Chinese Dumplings
With a history of more than 1,800 years, dumpling (饺子) is a classic lucky food for Lunar New Year, and a traditional dish eaten on Chinese New Year’s Eve, widely popular in China, especially in Northern China.
Chinese dumplings can be made to form different shapes and each family has their preferred shape and method. The popular urban legend dictates that the more dumplings you eat during the New Year celebrations, the more money you can make in the New Year.
Dumplings generally consist of minced meat and finely-chopped vegetables filling wrapped in a thin and elastic dough skin. Popular fillings include minced pork, diced shrimp, fish, ground chicken, beef, and vegetables. They can be cooked by boiling, steaming, frying or baking.

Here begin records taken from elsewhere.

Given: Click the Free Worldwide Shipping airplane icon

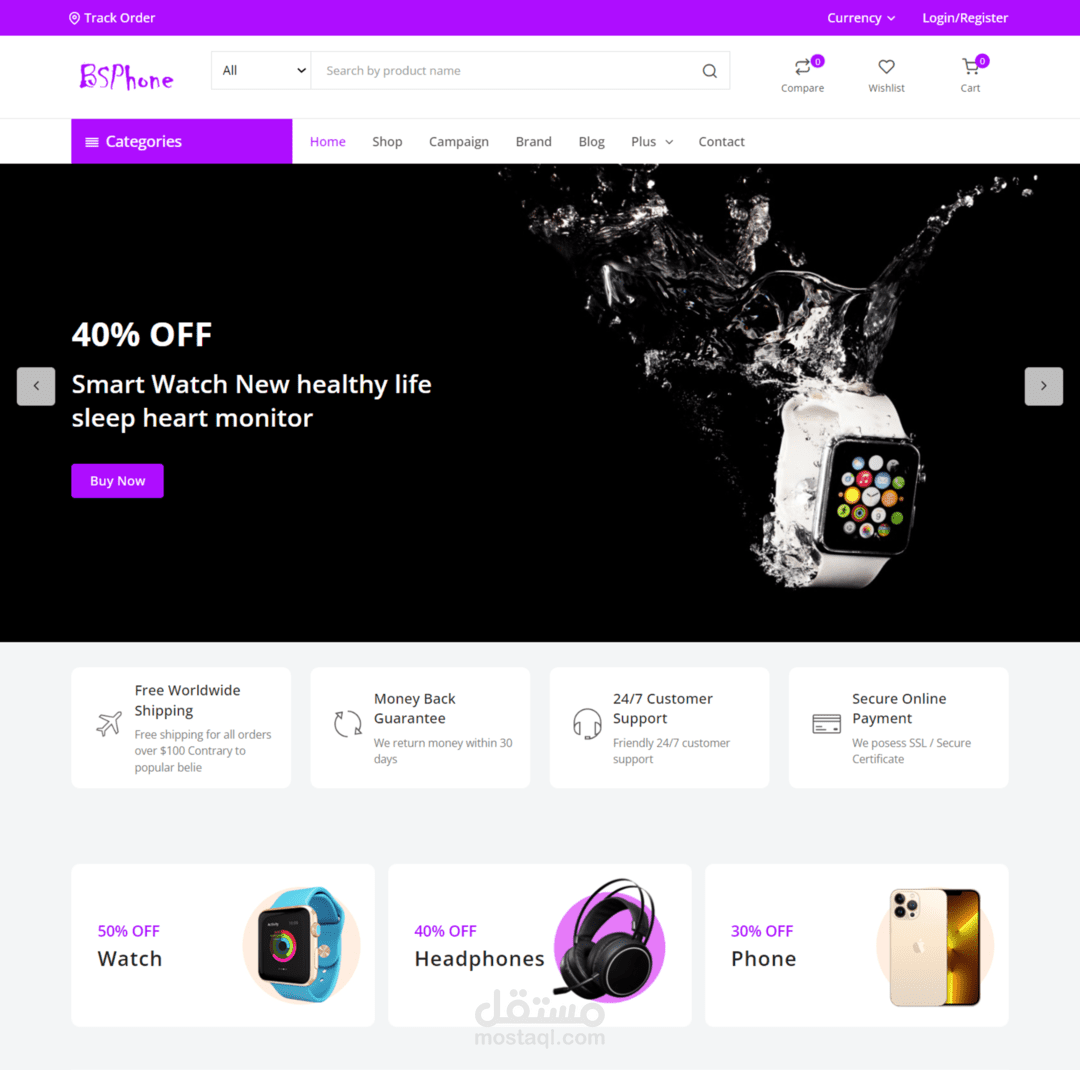Looking at the screenshot, I should pyautogui.click(x=109, y=724).
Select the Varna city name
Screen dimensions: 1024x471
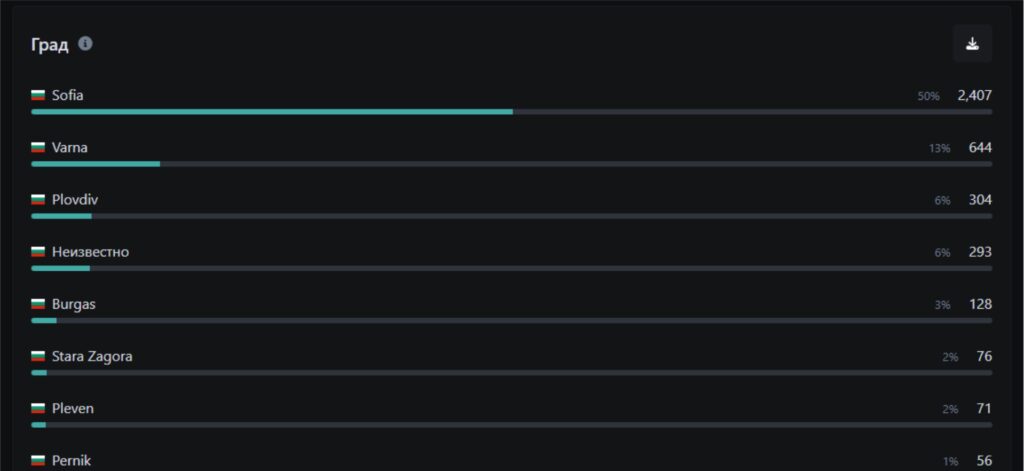click(70, 148)
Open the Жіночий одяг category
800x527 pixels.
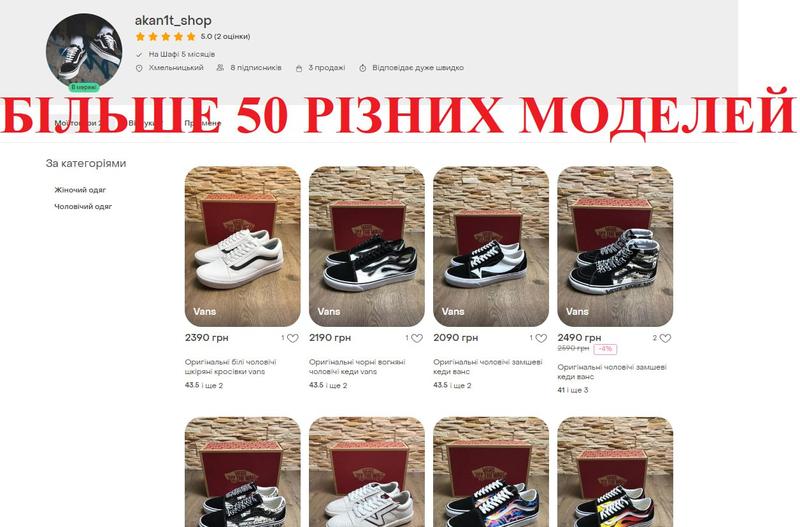[x=80, y=190]
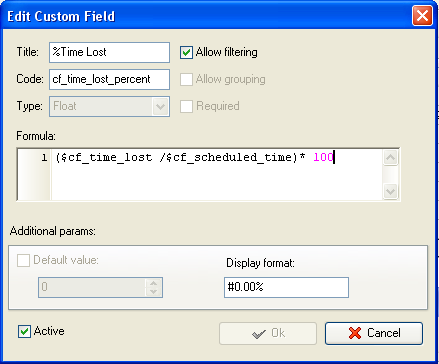439x364 pixels.
Task: Click the Ok button with checkmark
Action: tap(268, 333)
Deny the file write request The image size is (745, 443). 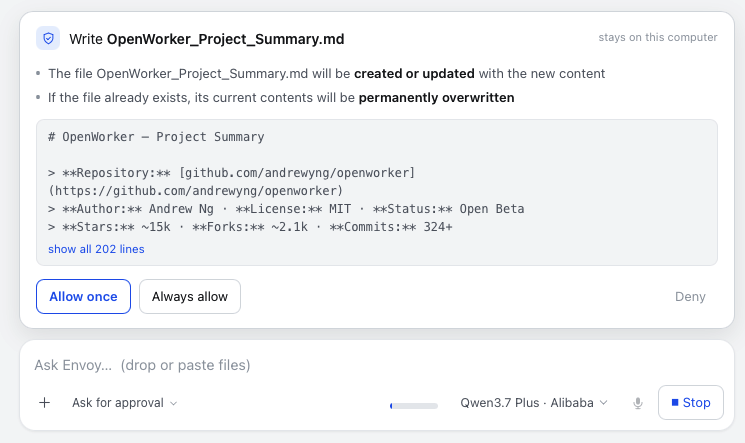click(690, 297)
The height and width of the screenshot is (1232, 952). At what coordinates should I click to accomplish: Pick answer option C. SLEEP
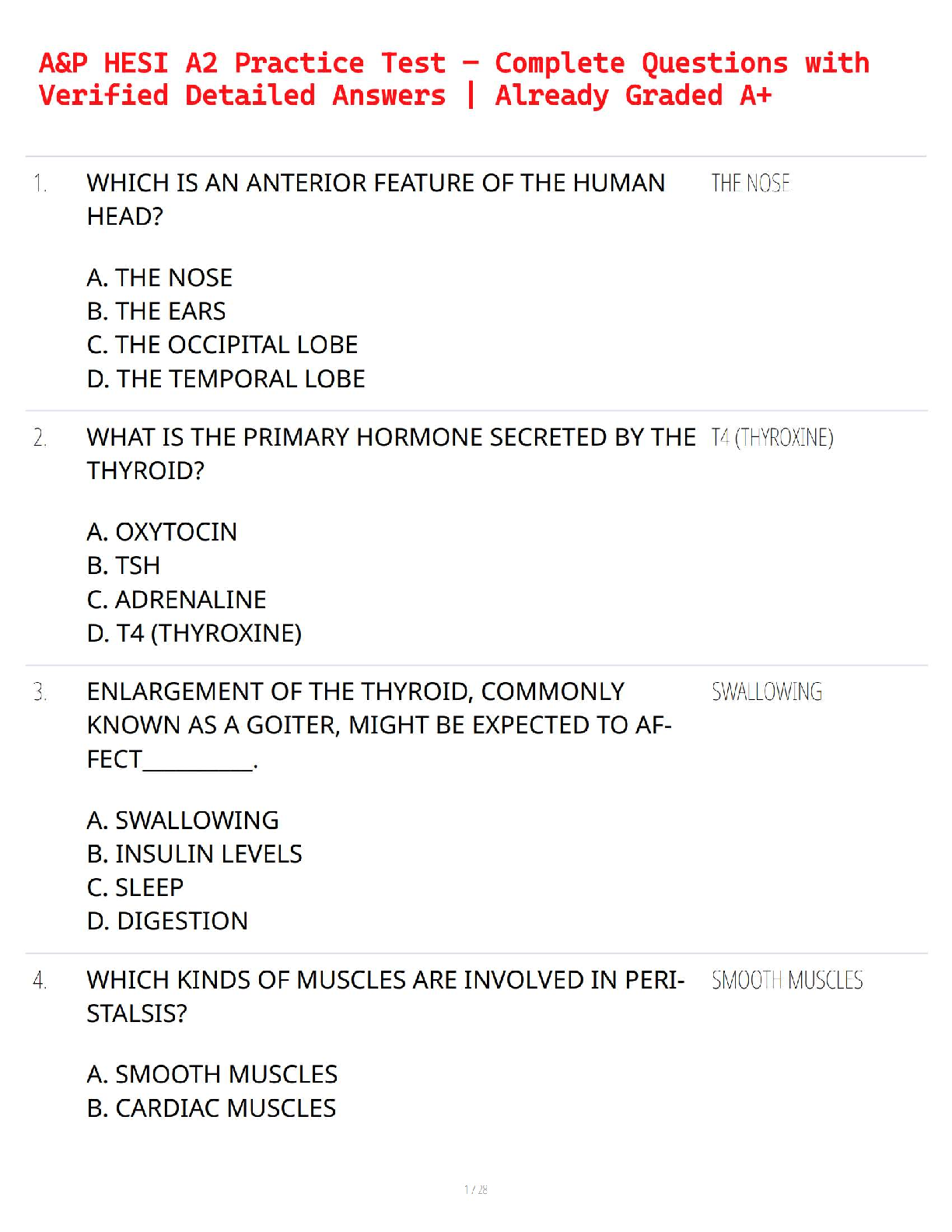tap(135, 887)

There Are Many Associated Meanings with Dumplings
Chinese people avoid eating Chinese sauerkraut (swann-tseye) dumplings at Spring Festival, because it implies a poor and difficult future. On New Year’s Eve it is a tradition to eat dumplings with cabbage and radish, implying that one’s skin will become fair and one’s mood will become gentle. But no one really knows where these ideas originated.
Making A LUCKY Dumplings
- When folding dumplings there should be a good number of pleats. If you make the sealing edge too flat, it is thought to manifest poverty.

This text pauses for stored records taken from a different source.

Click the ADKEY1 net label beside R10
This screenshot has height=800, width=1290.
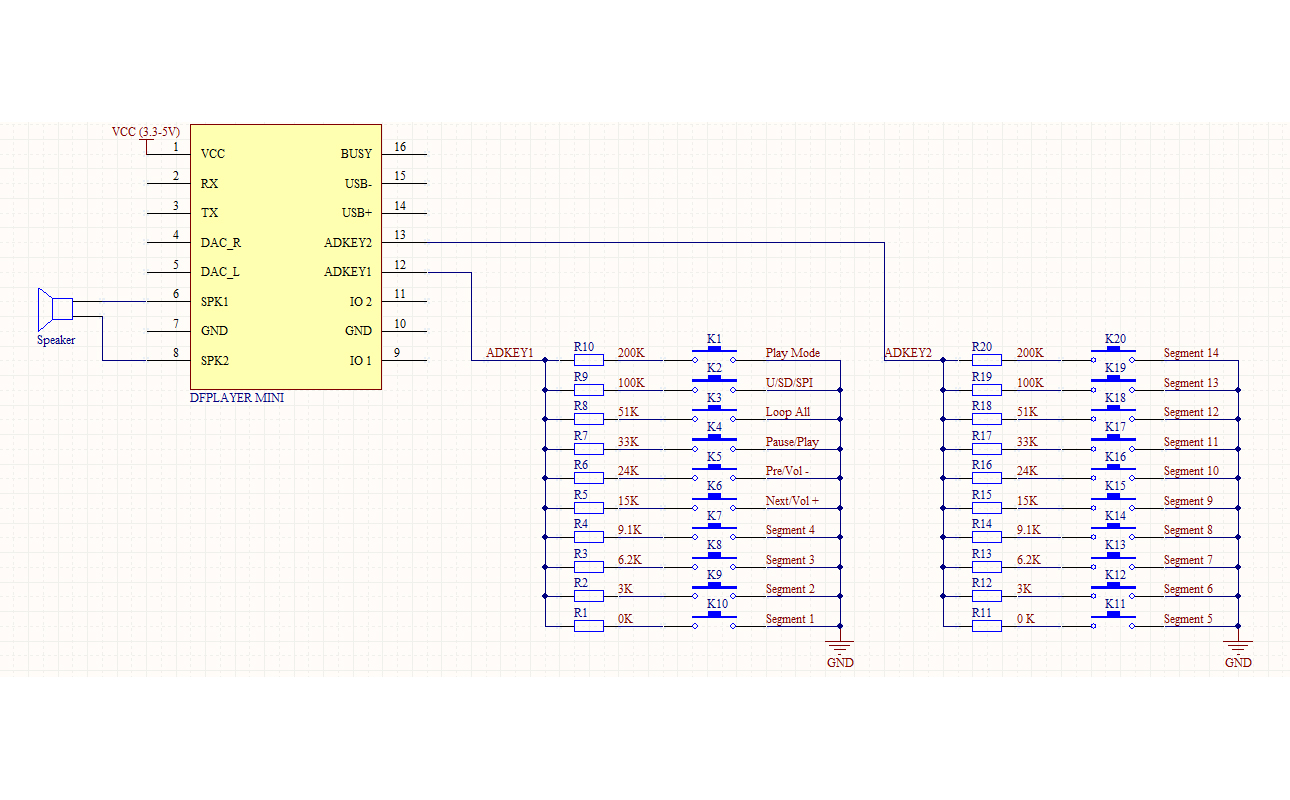point(510,353)
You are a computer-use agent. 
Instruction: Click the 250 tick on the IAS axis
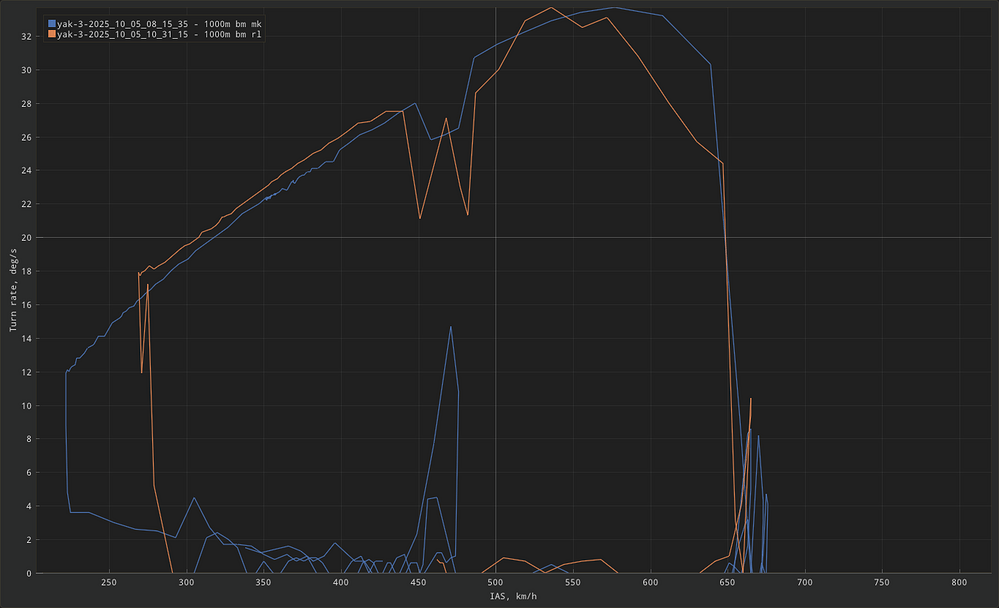click(x=109, y=582)
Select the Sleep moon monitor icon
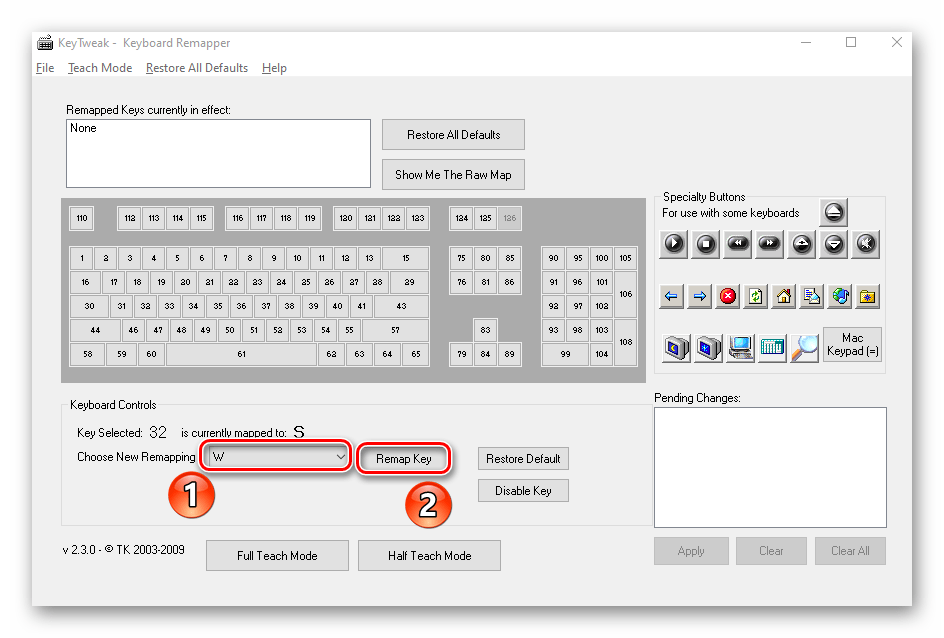Viewport: 944px width, 638px height. coord(677,347)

- A class common tradition is putting a white thread inside a dumpling, and the one who finds that dumpling is supposed to possess longevity. These days, people substitute items like thread for big chunks of diced ginger as the lucky surprise.
- Dumplings should be arranged in lines instead of circles, because circles of dumplings are supposed to mean one’s life will go round in circles, never going anywhere.
Ingredients
Ingredients for dumplings:
- Bamboo Shoots/ Water
- Chestnuts
- Chinese Chives
- Chinese mushrooms/White mushrooms
- Chinese Cabbage
- Carrots
- Garlic
- Ginger
- Plain flour
- Veg Stock Cube
- Salt
- Pepper
- Oil
- Sesame oil
- Soy Sauce (light & dark)
- Water
Optional ingredients:
- Mince pork/ beef/ prawn
- Fresh Chilli
- Pak Choi
- Wood Ear Mushroom (Chinese black fungi)
- Chilli oil
- Chinese Black vinegar
- Chinese Rice Wine
Contact us if you have any questions about this workshop.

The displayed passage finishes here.